▶ _Supplied data_:
-------------------------

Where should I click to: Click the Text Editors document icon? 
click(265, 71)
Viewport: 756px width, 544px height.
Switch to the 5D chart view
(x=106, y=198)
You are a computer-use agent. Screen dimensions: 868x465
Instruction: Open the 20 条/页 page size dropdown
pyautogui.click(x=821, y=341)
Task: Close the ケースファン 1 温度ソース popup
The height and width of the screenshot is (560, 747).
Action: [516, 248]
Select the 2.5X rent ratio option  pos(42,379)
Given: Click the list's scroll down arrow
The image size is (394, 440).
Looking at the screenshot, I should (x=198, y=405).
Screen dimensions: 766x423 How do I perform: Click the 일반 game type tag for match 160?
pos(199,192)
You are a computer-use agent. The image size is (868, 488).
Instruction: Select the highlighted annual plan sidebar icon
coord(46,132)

-------------------------

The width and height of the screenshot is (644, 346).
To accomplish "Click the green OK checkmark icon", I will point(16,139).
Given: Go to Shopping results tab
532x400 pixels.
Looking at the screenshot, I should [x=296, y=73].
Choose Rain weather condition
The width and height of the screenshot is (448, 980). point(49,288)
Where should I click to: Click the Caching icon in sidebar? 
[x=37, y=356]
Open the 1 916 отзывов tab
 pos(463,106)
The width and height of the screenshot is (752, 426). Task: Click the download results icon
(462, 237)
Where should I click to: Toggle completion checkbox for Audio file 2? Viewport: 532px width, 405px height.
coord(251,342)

-------------------------

▶ _Work to complete_: Pull every line with the word "agent" from the data.

▶ _The answer_:
You are a computer-use agent. Screen dimensions: 868x465
You are a computer-use agent. The image size is (868, 488).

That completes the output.